Reproduce the lines below exactly, starting at the one containing "Recompenses (41, 1635)" and stopping at the final line.

RECORD EXCERPTS:
....

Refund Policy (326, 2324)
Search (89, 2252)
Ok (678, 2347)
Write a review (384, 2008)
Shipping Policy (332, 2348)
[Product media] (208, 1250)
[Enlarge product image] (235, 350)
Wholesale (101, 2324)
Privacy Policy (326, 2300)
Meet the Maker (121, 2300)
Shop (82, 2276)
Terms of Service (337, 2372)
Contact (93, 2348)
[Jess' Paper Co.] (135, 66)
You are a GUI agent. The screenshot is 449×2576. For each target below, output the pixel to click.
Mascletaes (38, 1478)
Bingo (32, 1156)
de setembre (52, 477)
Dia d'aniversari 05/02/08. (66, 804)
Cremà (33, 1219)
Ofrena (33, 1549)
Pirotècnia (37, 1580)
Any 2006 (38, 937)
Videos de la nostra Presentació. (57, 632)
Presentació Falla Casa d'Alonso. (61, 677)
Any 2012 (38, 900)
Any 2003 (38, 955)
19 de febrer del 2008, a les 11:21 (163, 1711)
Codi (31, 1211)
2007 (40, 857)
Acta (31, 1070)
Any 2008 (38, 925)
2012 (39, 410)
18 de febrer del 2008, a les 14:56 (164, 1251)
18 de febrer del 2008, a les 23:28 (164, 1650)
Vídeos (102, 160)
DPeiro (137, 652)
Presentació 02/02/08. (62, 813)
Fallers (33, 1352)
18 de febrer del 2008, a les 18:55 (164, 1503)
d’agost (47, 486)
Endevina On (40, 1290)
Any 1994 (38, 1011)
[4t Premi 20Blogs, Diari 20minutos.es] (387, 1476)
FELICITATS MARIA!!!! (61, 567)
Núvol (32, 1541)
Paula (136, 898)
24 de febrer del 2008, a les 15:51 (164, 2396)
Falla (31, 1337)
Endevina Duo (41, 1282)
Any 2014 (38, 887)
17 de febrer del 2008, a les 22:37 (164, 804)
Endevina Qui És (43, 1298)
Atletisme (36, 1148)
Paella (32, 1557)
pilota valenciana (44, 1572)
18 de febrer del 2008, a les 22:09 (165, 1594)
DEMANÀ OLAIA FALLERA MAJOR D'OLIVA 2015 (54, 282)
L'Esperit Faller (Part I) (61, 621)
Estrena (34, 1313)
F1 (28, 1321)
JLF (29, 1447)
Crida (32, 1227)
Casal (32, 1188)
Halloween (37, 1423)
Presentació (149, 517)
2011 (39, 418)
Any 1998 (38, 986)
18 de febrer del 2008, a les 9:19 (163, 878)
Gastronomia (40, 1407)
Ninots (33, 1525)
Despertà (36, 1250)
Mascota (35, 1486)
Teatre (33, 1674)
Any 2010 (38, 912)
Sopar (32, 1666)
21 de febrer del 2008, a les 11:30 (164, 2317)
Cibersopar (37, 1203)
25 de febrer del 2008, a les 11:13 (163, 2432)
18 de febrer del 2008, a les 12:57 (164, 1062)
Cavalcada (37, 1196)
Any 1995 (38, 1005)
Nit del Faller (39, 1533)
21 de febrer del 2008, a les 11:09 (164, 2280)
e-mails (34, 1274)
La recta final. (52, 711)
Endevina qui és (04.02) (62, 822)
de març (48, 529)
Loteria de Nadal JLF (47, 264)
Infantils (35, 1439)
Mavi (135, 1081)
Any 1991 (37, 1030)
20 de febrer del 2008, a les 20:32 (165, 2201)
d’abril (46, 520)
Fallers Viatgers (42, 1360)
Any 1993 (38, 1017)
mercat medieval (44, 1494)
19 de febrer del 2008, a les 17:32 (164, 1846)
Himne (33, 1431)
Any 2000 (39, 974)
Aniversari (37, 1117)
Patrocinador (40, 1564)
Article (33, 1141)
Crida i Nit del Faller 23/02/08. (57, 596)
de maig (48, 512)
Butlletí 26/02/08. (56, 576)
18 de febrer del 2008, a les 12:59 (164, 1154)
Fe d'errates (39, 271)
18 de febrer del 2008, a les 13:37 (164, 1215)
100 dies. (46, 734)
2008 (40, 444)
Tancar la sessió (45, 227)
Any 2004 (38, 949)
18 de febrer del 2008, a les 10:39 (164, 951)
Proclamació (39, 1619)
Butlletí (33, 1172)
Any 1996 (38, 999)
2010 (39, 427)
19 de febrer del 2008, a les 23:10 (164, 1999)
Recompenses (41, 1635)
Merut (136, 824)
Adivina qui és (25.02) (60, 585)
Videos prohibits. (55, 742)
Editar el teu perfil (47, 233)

....

WORKED SOLUTION:
Recompenses (41, 1635)
Merut (136, 824)
Adivina qui és (25.02) (60, 585)
Videos prohibits. (55, 742)
Editar el teu perfil (47, 233)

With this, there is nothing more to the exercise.